#GPnews: DH takes 'step backwards' on GP indemnity cost curbing
16:45 The Department of Health has said there's a delay to its consultation into fixing the amounts lawyers can charge in NHS negligence claims.
Although the consultation closed 2 May, the DH published a small update today which said: 'Following the formation of a new government on 9 June 2017, decisions on the development of this policy have not yet been finalised. We will publish the results in due course.'
MDDUS chief executive Chris Kenny said this was 'another step backwards' in the fight to bring down GP indemnity costs.
He said: 'Almost three years have passed since the Government said they were going to take urgent steps to halt the runaway increase in claimant costs in medical negligence cases. But words have not been matched by deeds and today’s non-announcement is another step backwards.
'Patients, professionals and taxpayers alike are paying – and will continue to pay – the price for this wholly avoidable planning blight.
'If Government is really serious about reducing the cost and stress burdens of unjustified litigation on the NHS, then it needs a joined-up approach on tort reform, the discount rate and the consequent need for GP reimbursement to account for increased indemnity costs. A robust cap in cases of up to £250,000 in value is an essential part of that programme. There is no case for further delay.'
It comes as Pulse revealed last week that the DH is reviewing a rise in GP indemnity reimbursement amid warnings that fees for GPs are becoming 'unaffordable'.
But MDOs and GP leaders alike say this is all taking much too long.
14:45 Outgoing chief inspector of hospitals Sir Mike Richards has sparked confusion (well, we're confused) by saying that the NHS doesn't need more money.
However, he did add that the NHS definitely does need more money. Just to be clear.
He told BBC Radio 4's Today programme: 'There is no doubt the NHS needs more money, because of increasing demand on it and the need to transform services.

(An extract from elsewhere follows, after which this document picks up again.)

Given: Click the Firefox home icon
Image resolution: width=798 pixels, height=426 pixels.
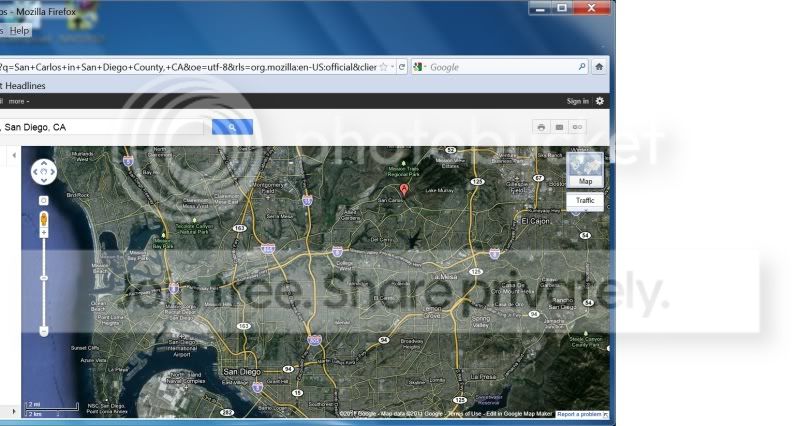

'But it's also true, as we have seen, that things can be done better without more money, and that's what we are encouraging alongside saying, "Yes, we will need more money".'
Clear as a Bank Holiday Monday.
14:15 Also commenting on the NHS workforce statistics, BMA treasurer Dr Andrew Dearden said: 'Across many parts of the NHS, recruitment and retention problems are leaving staff and services thinly stretched and affecting patients’ access to care.
'Doctors are telling us they are struggling with unsustainable workloads to try to fill the gaps. This has a huge impact on morale, often leading to stress and burnout. If we cannot find a solution, it is inevitable that these doctors may consider looking elsewhere for a job that provides them with greater career satisfaction and a better work life balance.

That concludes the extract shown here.